PROBLEM STATEMENT:
Pictures do not belong in the copy. Output exactly the lines from the one containing "The image size is (1456, 819)." to the end of the listing below.

DATA SHOWN:
————

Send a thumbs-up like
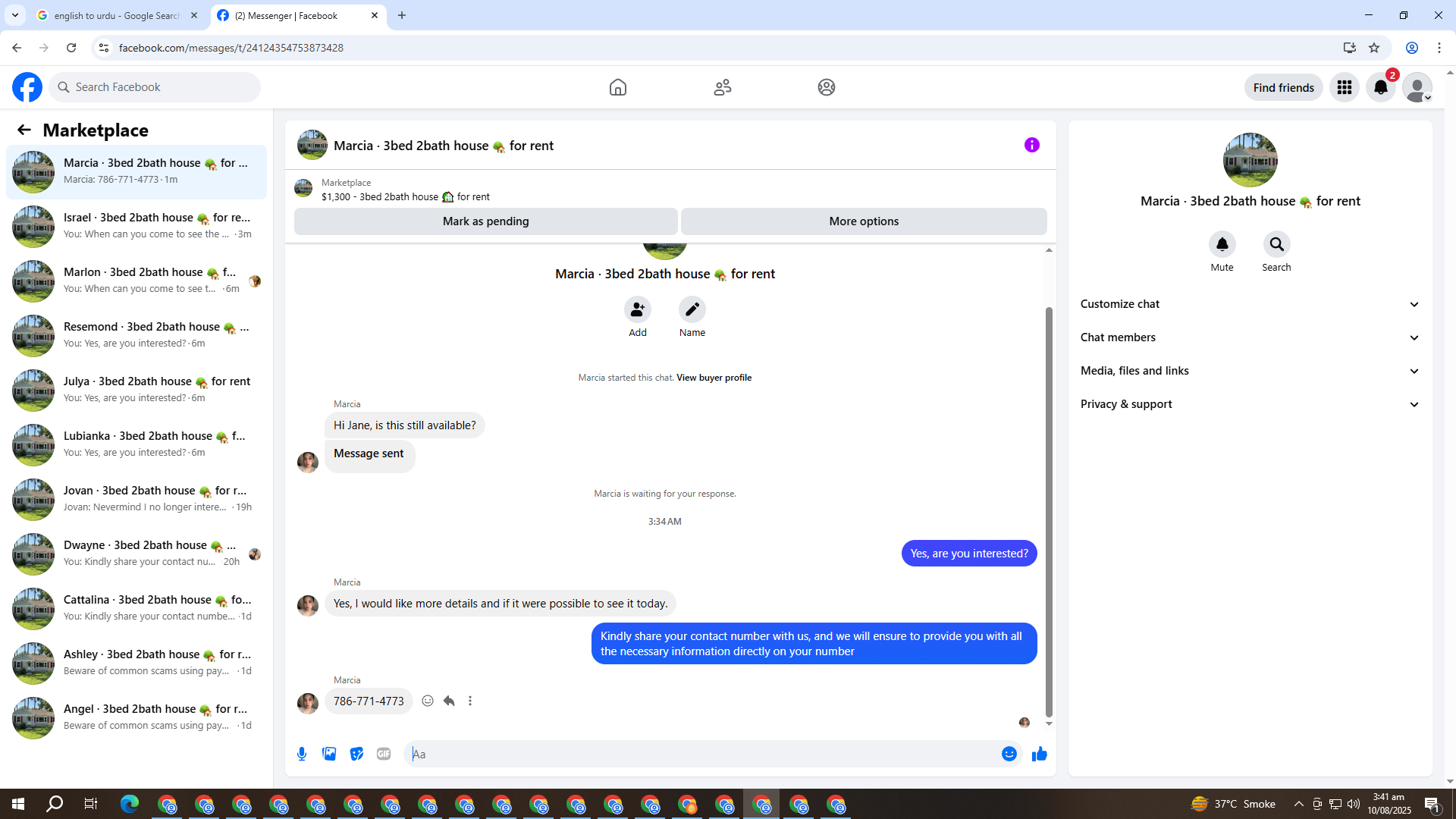The height and width of the screenshot is (819, 1456). (x=1039, y=754)

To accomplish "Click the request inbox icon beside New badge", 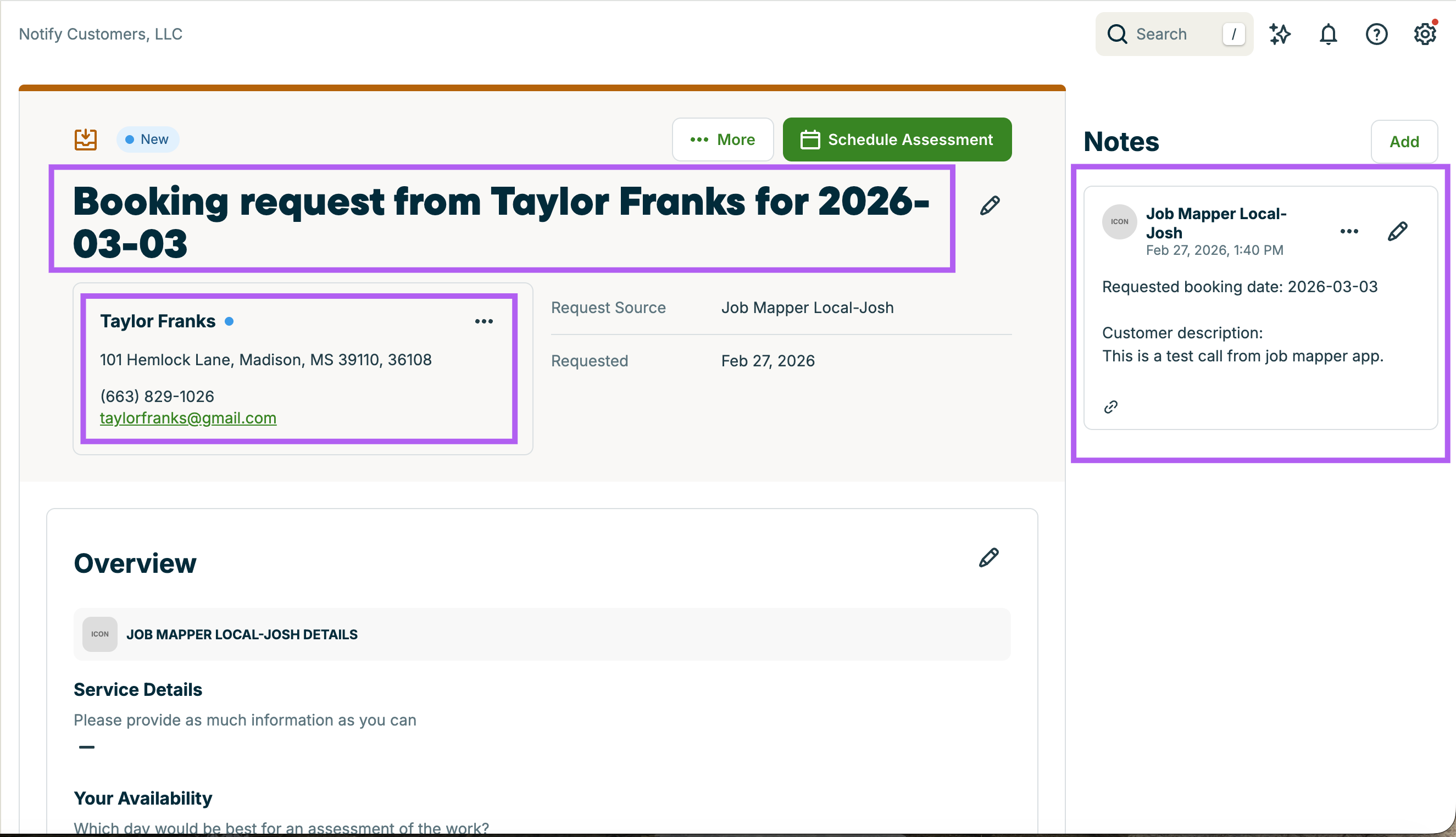I will [x=86, y=139].
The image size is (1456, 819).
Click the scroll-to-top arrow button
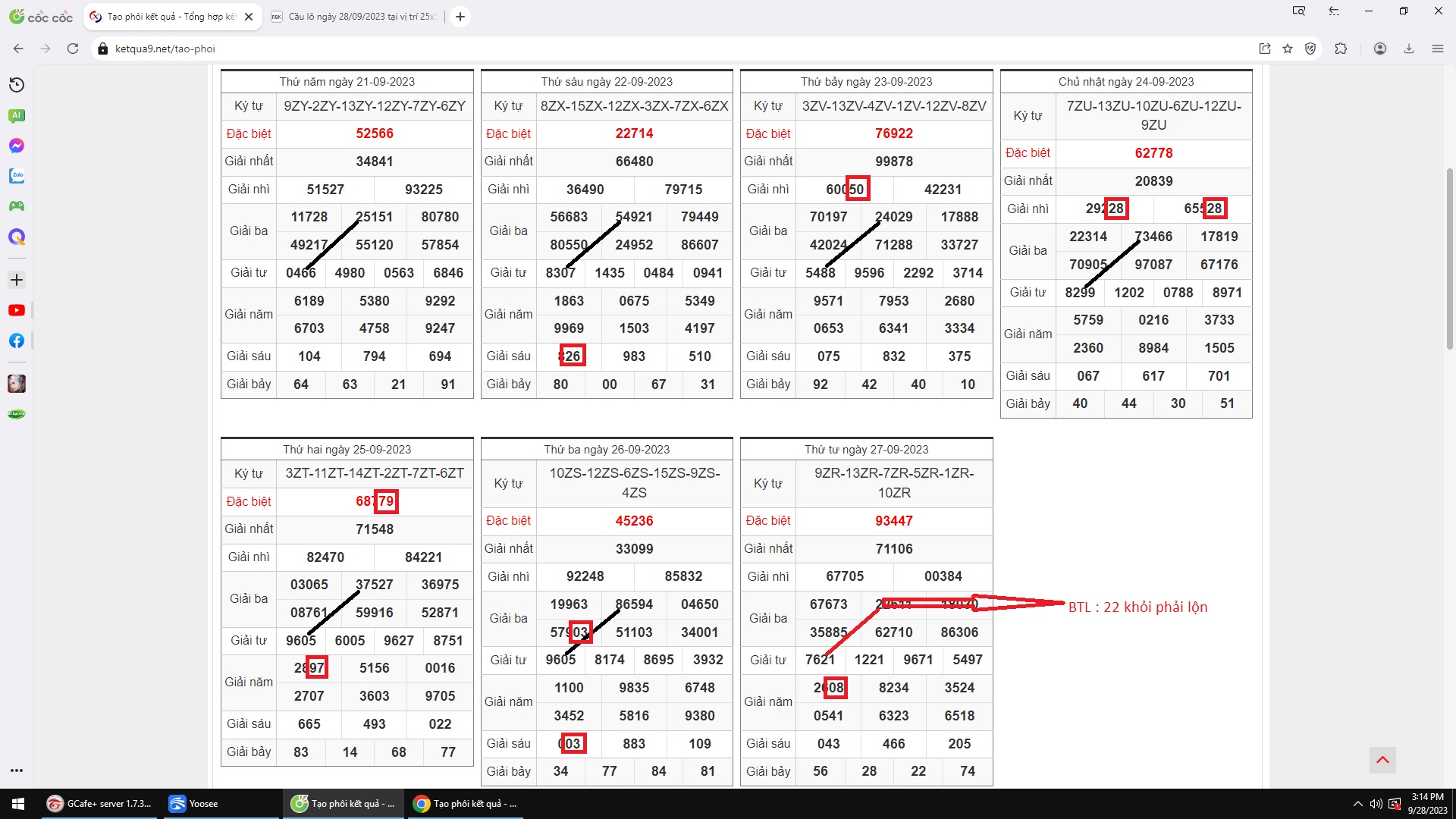pos(1382,760)
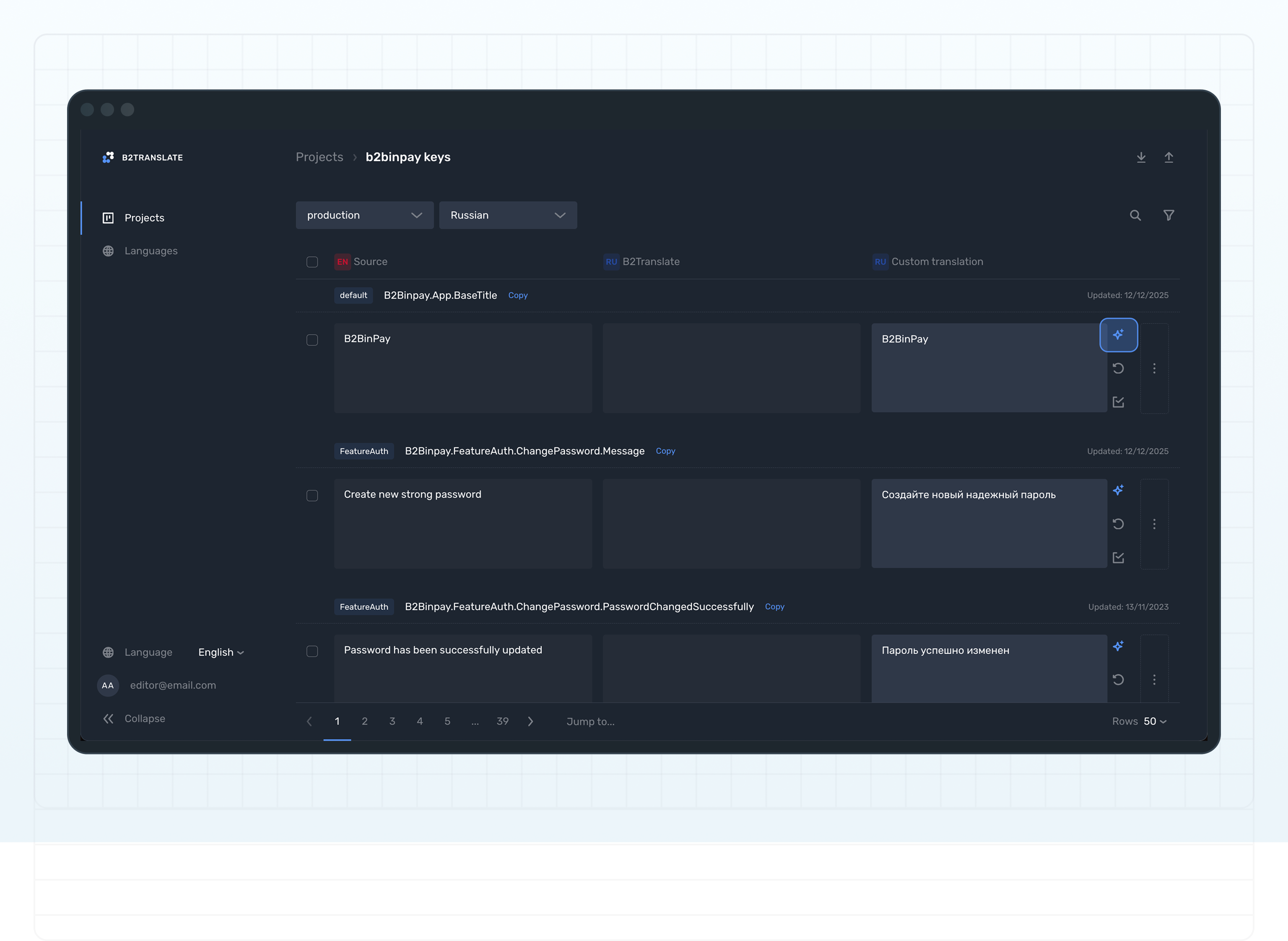The height and width of the screenshot is (941, 1288).
Task: Click the upload icon in the top right
Action: tap(1170, 157)
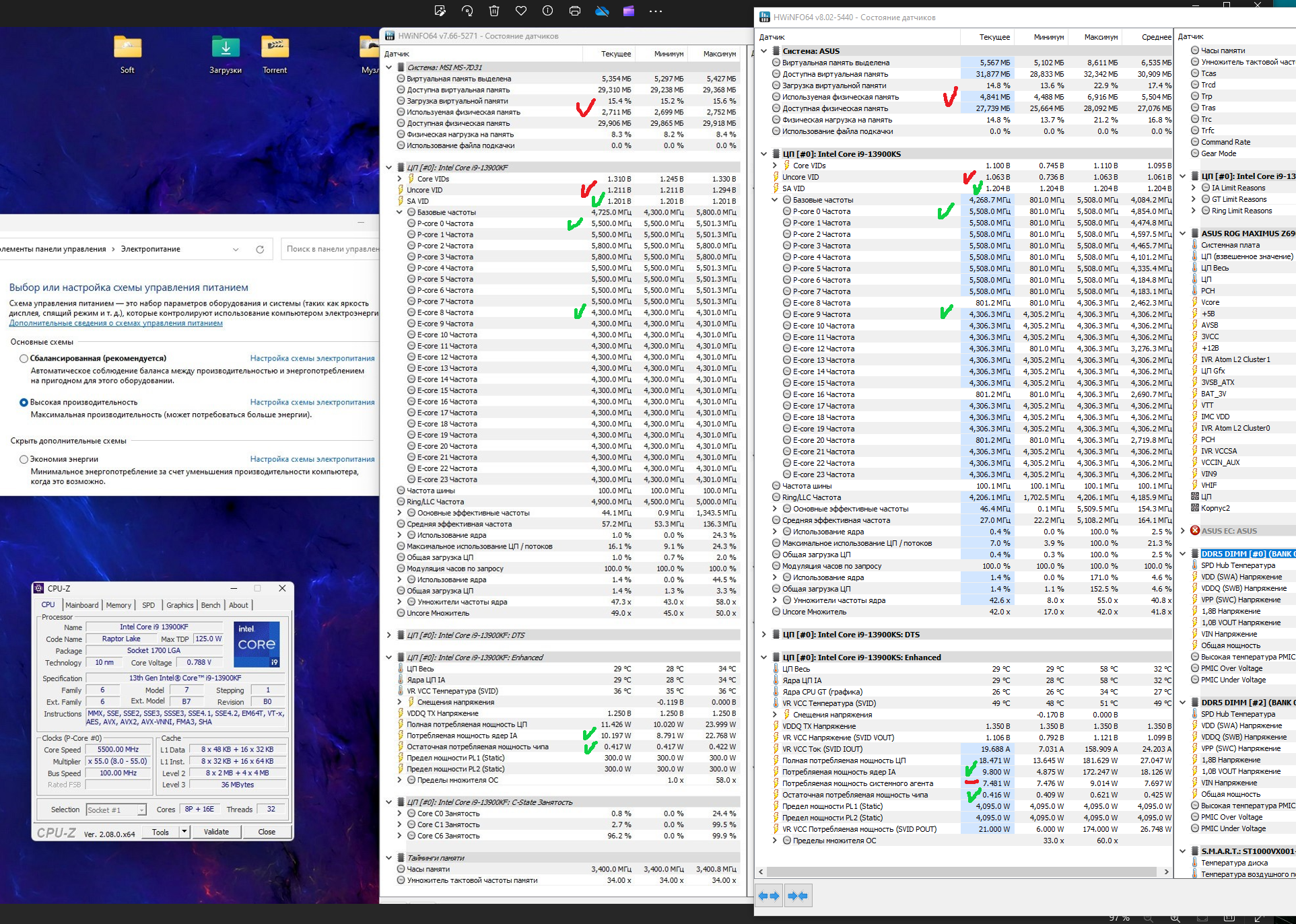This screenshot has height=924, width=1296.
Task: Click the edit image icon in top toolbar
Action: (440, 11)
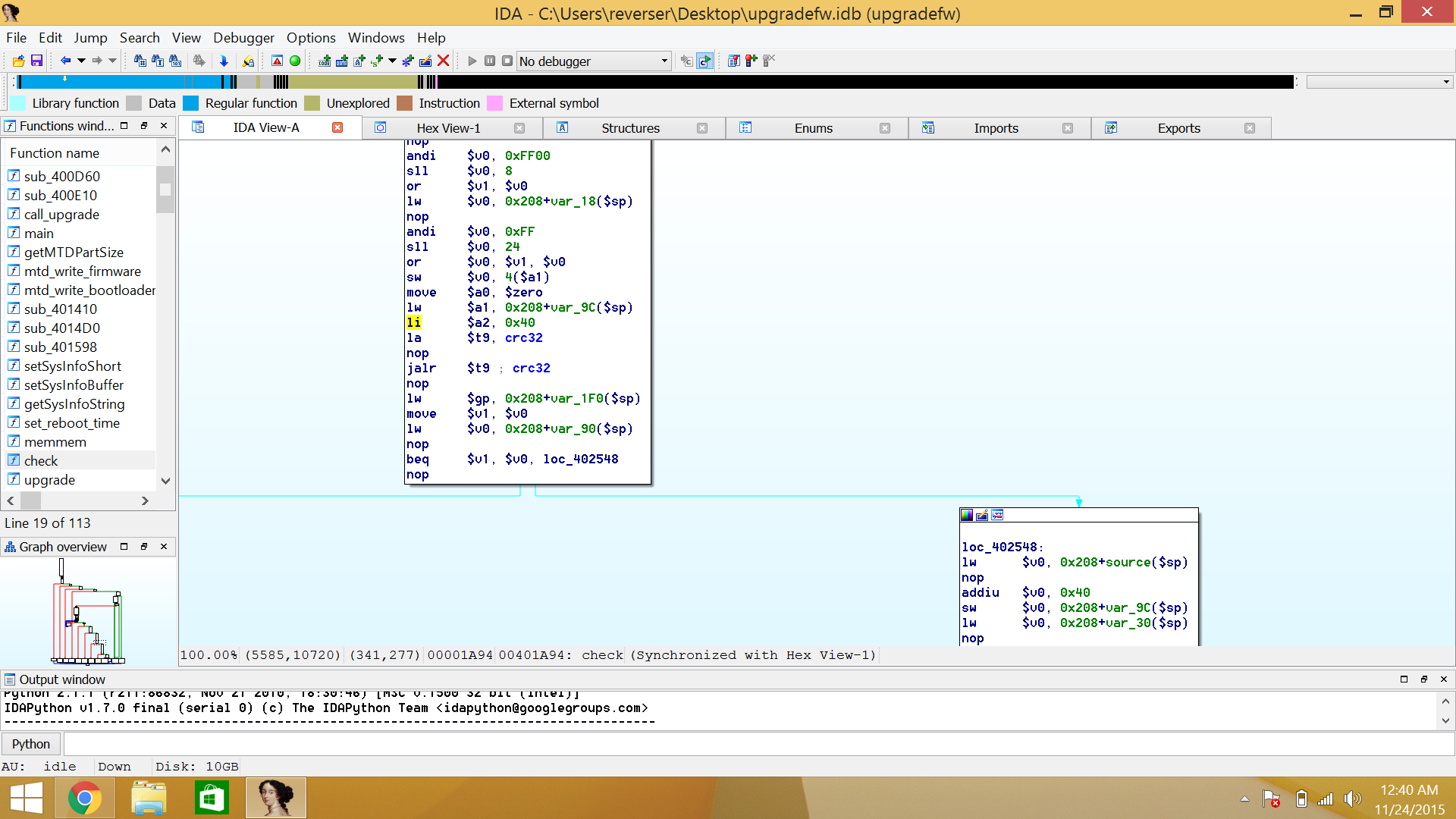Click the jump back blue arrow
1456x819 pixels.
coord(65,61)
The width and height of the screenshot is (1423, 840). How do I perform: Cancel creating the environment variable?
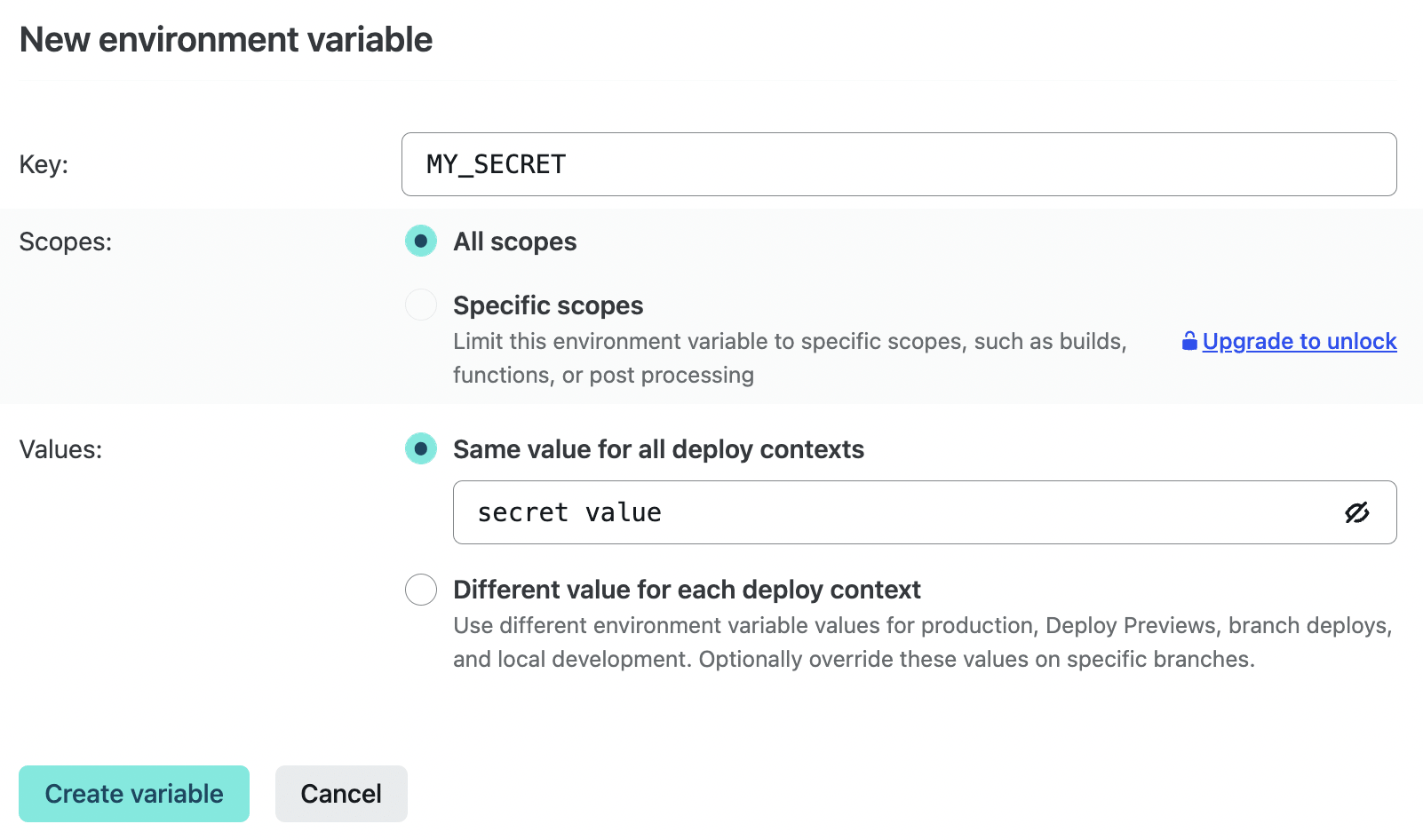341,793
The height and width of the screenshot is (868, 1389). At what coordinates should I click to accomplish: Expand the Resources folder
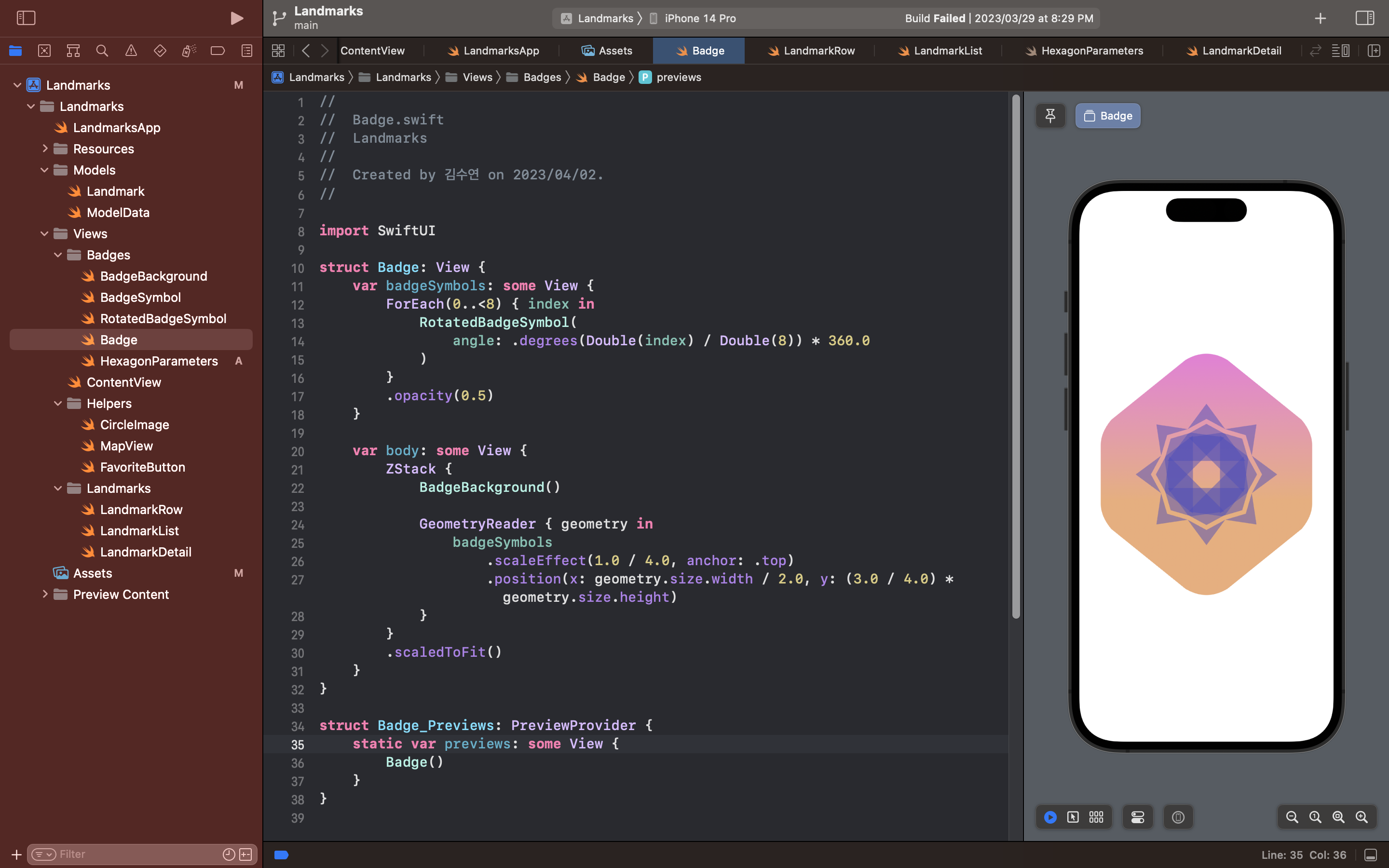click(x=45, y=149)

————

RESULT:
The image size is (1456, 819).
Click the scroll-to-top arrow button
pos(1382,760)
The height and width of the screenshot is (941, 1288).
Task: Click the upload icon in the top right
Action: tap(1170, 157)
This screenshot has height=924, width=1296.
Task: Click the edit image icon in top toolbar
Action: (440, 11)
Click the jump back blue arrow
1456x819 pixels.
coord(65,61)
The width and height of the screenshot is (1423, 840). How do I perform: Cancel creating the environment variable?
341,793
The height and width of the screenshot is (868, 1389). At what coordinates should I click to accomplish: Expand the Resources folder
click(x=45, y=149)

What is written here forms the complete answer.